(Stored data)
• • • •
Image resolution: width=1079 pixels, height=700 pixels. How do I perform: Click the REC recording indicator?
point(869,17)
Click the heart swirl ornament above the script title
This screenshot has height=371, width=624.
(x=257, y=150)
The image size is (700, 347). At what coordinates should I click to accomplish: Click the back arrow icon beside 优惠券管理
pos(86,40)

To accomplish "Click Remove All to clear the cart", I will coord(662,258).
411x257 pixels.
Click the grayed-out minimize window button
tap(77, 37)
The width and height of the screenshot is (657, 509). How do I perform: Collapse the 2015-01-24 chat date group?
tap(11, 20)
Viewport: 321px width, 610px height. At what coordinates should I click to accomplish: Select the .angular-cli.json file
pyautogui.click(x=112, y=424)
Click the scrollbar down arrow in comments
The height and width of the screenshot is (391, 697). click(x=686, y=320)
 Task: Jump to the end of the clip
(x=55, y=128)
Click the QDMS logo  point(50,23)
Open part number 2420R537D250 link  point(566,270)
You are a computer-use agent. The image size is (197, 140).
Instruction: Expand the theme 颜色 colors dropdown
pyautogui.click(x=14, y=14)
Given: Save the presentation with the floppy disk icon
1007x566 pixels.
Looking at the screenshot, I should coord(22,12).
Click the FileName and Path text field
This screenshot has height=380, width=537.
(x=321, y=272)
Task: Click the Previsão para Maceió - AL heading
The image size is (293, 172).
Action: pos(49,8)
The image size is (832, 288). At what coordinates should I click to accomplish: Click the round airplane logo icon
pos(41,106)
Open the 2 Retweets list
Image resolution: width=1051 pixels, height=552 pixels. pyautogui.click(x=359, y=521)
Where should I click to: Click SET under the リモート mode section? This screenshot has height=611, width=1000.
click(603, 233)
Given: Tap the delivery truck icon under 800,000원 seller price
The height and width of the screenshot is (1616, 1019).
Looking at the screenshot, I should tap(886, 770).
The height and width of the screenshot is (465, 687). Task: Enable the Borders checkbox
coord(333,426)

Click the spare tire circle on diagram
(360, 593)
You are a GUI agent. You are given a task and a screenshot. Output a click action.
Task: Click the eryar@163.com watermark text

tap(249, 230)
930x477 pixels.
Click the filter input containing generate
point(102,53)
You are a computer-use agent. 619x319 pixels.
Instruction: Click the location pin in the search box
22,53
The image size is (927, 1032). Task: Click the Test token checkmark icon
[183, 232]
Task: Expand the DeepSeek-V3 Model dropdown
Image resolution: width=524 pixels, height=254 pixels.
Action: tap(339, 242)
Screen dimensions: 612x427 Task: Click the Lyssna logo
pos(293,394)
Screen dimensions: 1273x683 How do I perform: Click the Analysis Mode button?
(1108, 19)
• • • •
■ PROBLEM ■
Return all lines from the entries that contain the string "agent".

■ OUTPUT FOR THIS TASK ■
You are a computer-use agent. The image size is (197, 140).
You are a GUI agent. You are given a task and a screenshot. Output a click action.
You are a computer-use agent. 619x319 pixels.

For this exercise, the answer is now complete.